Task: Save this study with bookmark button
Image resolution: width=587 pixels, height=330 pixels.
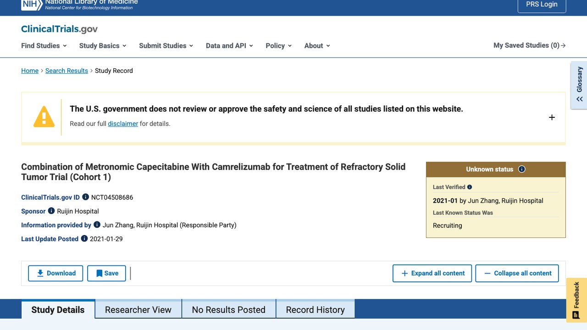Action: (106, 273)
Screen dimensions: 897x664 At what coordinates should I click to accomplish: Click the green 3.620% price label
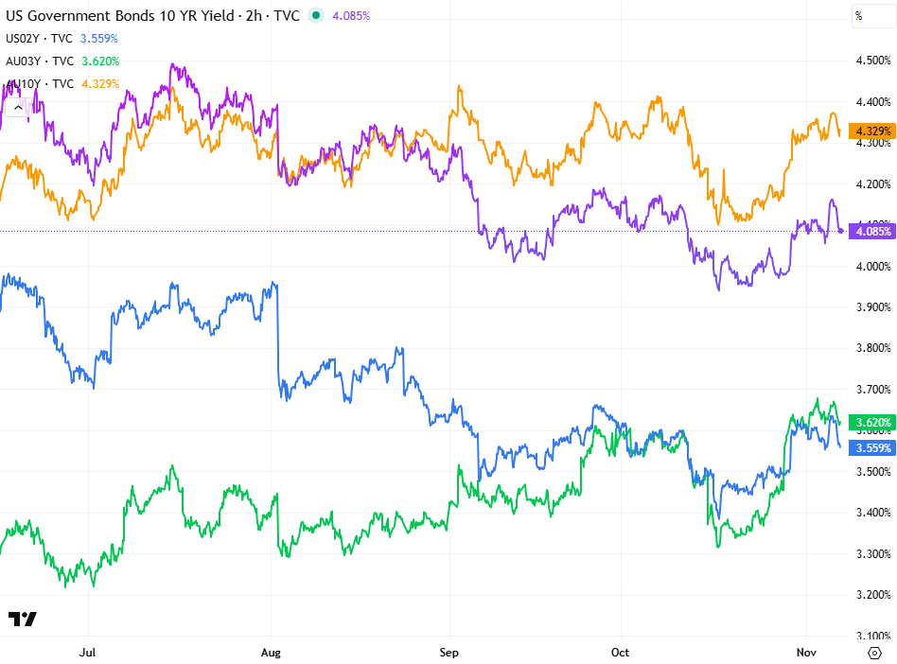[x=870, y=422]
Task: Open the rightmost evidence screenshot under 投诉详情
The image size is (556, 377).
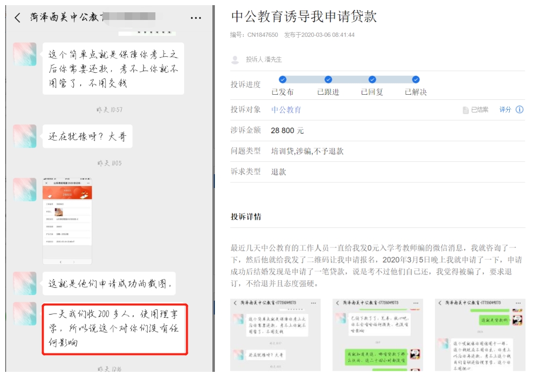Action: coord(480,334)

Description of the task: Repeat the listing above exactly, with no pictures.

Task result:
Task: Save this study with bookmark button
Image resolution: width=587 pixels, height=330 pixels.
Action: (106, 273)
Screen dimensions: 897x664 At what coordinates should I click to accomplish: Click the green 3.620% price label
[x=870, y=422]
Task: Open the rightmost evidence screenshot under 投诉详情
The image size is (556, 377).
Action: coord(480,334)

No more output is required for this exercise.